Records shown section start

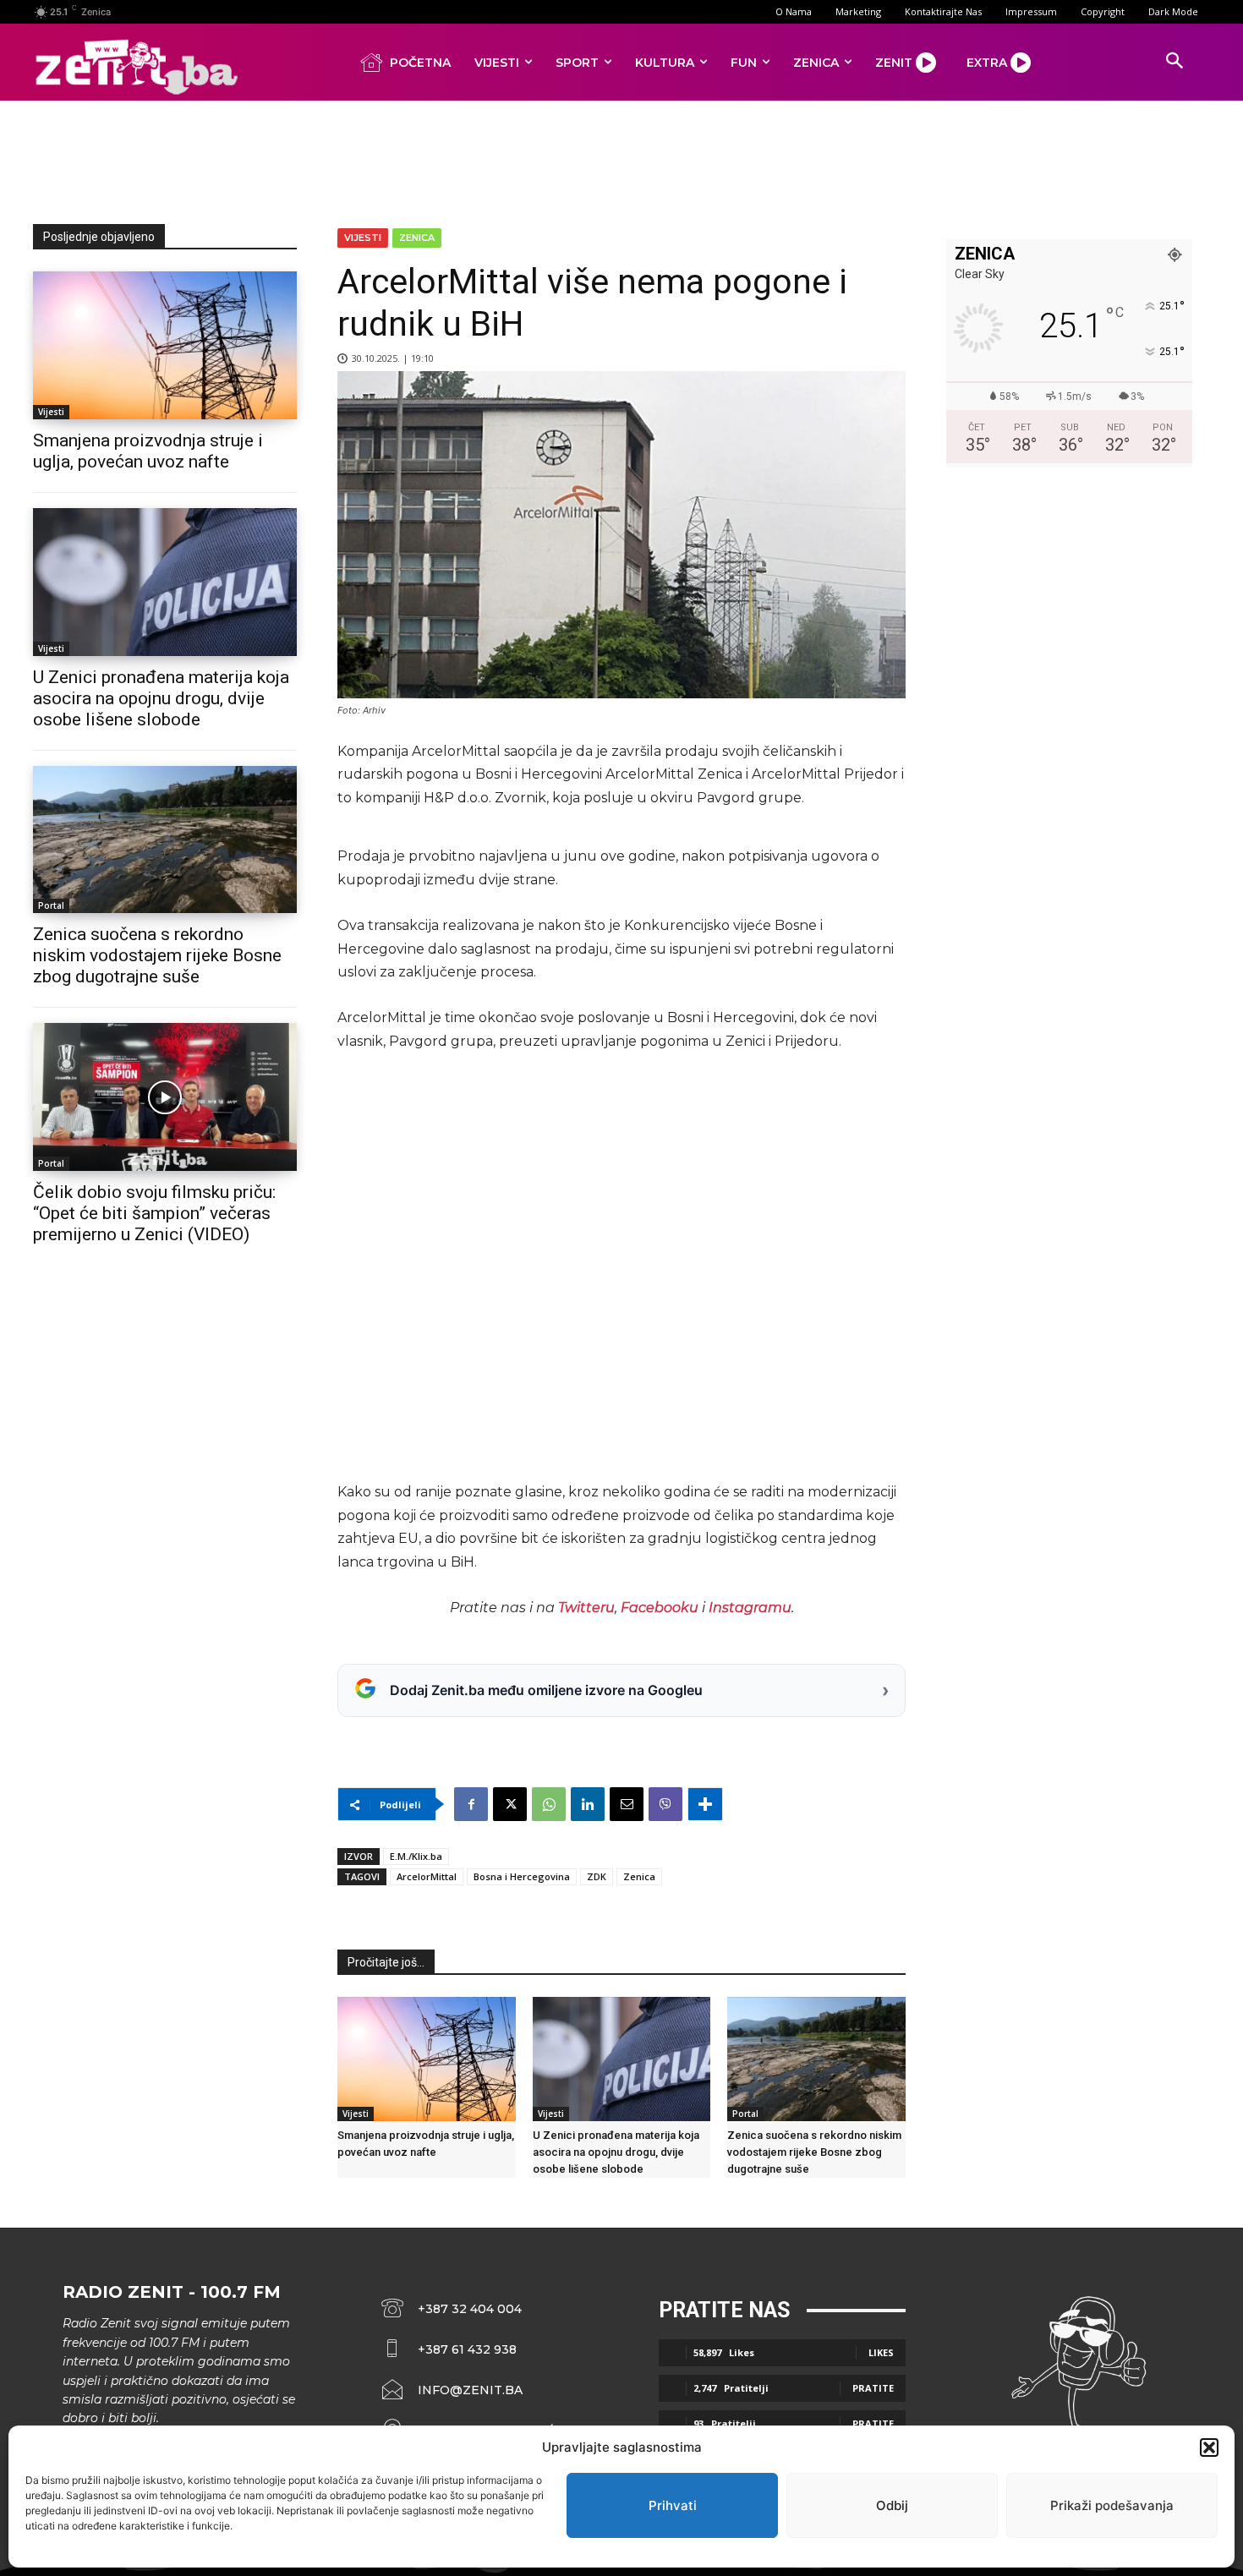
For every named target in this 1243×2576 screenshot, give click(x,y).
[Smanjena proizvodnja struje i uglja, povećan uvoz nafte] (165, 345)
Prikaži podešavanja (1112, 2505)
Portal (51, 905)
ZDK (596, 1876)
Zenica (417, 237)
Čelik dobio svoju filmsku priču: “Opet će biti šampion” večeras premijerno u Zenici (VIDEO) (154, 1213)
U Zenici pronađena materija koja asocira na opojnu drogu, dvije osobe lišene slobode (161, 698)
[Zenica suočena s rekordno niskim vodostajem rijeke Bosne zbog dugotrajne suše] (165, 840)
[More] (705, 1804)
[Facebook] (471, 1804)
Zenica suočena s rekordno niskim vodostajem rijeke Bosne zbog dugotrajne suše (157, 955)
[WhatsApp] (549, 1804)
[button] (1209, 2447)
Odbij (892, 2505)
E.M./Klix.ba (416, 1856)
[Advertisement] (621, 159)
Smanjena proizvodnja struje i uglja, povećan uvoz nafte (148, 451)
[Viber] (665, 1804)
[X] (510, 1804)
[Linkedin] (588, 1804)
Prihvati (673, 2505)
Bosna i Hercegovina (522, 1876)
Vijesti (51, 412)
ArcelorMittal (427, 1876)
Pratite (873, 2388)
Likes (881, 2352)
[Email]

Records shown section end

* [Brief]:
Restate the entries verbatim and exclude any pictures.

* [Answer for the task]:
For every named target in this 1243×2576 screenshot, give click(x,y).
[Smanjena proizvodnja struje i uglja, povećan uvoz nafte] (165, 345)
Prikaži podešavanja (1112, 2505)
Portal (51, 905)
ZDK (596, 1876)
Zenica (417, 237)
Čelik dobio svoju filmsku priču: “Opet će biti šampion” večeras premijerno u Zenici (VIDEO) (154, 1213)
U Zenici pronađena materija koja asocira na opojnu drogu, dvije osobe lišene slobode (161, 698)
[Zenica suočena s rekordno niskim vodostajem rijeke Bosne zbog dugotrajne suše] (165, 840)
[More] (705, 1804)
[Facebook] (471, 1804)
Zenica suočena s rekordno niskim vodostajem rijeke Bosne zbog dugotrajne suše (157, 955)
[WhatsApp] (549, 1804)
[button] (1209, 2447)
Odbij (892, 2505)
E.M./Klix.ba (416, 1856)
[Advertisement] (621, 159)
Smanjena proizvodnja struje i uglja, povećan uvoz nafte (148, 451)
[Viber] (665, 1804)
[X] (510, 1804)
[Linkedin] (588, 1804)
Prihvati (673, 2505)
Bosna i Hercegovina (522, 1876)
Vijesti (51, 412)
ArcelorMittal (427, 1876)
Pratite (873, 2388)
Likes (881, 2352)
[Email]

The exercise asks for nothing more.